• Work to complete:
Find all the lines in the entries below that hold the word "agent" and copy them.

• Material shown:
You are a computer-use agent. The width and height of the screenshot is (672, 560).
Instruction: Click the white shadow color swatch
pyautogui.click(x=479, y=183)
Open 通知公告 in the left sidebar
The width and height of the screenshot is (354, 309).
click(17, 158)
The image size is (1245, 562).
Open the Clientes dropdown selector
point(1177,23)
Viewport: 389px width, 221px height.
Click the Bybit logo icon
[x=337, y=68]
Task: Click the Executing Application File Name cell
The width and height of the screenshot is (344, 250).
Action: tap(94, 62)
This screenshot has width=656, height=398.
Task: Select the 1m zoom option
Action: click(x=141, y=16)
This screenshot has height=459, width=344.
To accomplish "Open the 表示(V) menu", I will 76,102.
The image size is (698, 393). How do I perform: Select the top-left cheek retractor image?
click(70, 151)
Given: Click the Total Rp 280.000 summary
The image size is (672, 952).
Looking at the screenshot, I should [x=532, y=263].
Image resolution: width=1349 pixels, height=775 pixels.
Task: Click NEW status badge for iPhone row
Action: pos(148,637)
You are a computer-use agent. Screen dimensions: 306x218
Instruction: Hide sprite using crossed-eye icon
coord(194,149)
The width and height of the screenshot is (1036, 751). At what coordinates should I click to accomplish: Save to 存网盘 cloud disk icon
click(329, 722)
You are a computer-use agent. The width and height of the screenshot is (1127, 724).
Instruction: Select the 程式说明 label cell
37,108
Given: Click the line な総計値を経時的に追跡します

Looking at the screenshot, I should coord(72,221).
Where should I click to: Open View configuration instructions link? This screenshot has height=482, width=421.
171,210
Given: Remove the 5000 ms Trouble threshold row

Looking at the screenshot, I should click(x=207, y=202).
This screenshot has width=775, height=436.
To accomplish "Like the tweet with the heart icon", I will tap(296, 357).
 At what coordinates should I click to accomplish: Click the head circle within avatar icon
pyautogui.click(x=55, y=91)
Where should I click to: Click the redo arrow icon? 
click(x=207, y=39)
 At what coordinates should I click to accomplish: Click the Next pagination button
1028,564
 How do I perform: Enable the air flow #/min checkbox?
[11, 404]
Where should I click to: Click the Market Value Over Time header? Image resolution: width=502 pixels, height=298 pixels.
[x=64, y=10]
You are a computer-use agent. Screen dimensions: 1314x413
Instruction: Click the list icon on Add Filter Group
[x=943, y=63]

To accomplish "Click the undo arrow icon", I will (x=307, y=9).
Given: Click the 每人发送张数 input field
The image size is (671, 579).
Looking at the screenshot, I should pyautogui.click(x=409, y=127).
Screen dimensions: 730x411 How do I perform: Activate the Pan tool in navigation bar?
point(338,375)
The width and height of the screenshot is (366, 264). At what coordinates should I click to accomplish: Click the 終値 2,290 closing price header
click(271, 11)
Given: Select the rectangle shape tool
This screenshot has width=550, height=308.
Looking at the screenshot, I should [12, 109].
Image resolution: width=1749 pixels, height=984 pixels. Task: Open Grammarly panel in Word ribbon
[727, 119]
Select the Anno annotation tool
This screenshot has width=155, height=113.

• Reply:
You are a computer-use agent. The width and height of the screenshot is (672, 560).
You are a computer-use agent. Screen dimensions: 306x218
You are a computer-use agent. The width and height of the screenshot is (1127, 724).
You are a computer-use agent. Screen dimensions: 1314x413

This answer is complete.